A friend of mine recently sent me a link to a panoramic photography product under development. The sample picture they showed was from burning man and the sight reminded me of a company I started way back in 1997 or 1998 with Steve Schaffran, my brother Dan Gessel, and Ken Peters. Steve did most of the business work, Ken built the circuit, and my brother wrote a stitcher application and a fast viewer in openGL.
We made a couple of panoramic tripod heads together: an automatic one and a manual one. They were designed around the old Kodak DCS 120, a camera with a full MegaPixel of resolution.
The manual version was an indexing head that held the camera fairly rigidly and had a kinematic indexing table so that index points were, in theory, subpixel accurate. Of course that depends on the stability of one’s tripod (something we did not, alas, address).
The automatic version had a similar indexing head, but was driven by a small gear motor. The system ran on 8 AA batteries and communicated with the camera via the serial cable. There were two modes: high and low resolution.
In high resolution mode the circuit would tell the camera to zoom all the way in and then start indexing and taking pictures at each point.
In low resolution mode the circuit would zoom the camera all the way out and take a picture every other index point.

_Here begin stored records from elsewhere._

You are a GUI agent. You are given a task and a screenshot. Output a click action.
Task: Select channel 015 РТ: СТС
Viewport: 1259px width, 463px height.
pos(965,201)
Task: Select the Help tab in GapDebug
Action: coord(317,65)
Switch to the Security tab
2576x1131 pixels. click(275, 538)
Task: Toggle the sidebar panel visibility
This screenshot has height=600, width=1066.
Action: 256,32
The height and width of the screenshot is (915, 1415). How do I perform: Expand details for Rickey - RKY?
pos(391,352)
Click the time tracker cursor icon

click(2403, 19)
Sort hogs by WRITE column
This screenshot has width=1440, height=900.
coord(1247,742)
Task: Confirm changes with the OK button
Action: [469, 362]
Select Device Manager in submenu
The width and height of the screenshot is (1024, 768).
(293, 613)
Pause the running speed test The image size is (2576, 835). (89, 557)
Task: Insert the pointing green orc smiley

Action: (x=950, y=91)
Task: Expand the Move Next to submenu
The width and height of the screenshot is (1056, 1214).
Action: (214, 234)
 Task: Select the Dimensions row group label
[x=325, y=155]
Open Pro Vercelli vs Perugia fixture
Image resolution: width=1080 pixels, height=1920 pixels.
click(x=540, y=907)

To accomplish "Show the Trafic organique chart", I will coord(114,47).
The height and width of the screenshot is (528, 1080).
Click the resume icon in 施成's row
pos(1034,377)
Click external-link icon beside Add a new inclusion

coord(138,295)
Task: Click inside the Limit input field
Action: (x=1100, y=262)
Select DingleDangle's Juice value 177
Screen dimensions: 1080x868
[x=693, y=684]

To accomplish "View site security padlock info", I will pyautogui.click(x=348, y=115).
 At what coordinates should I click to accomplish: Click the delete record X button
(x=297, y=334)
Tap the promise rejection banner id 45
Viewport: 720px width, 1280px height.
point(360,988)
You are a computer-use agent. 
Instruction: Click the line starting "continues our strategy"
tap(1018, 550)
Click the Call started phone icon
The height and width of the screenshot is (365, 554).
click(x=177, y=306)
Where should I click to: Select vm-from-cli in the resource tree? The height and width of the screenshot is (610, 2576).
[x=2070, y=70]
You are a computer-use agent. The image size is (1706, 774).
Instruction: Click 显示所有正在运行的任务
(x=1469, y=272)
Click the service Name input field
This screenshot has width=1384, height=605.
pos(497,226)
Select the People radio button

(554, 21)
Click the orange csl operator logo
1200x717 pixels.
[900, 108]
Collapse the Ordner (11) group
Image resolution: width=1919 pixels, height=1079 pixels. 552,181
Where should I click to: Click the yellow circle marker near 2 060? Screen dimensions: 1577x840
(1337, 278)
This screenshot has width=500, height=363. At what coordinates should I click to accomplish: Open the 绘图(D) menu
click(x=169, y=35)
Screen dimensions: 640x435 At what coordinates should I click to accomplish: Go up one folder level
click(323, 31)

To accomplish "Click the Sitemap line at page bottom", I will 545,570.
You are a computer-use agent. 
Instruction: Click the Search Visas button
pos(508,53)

We had considered doing 3 modes (with a 3x zoom lens) but the camera did not (primitive device that it was) report the actual zoom so there was no way to seek a point other than the ends.
Like the gigapan project, I found burning man an interesting subject… but that was a decade earlier and the crowds were a lot smaller.
Our camp (dis.org) was, that year, exiled some distance from the main camp, but that is a whole different story.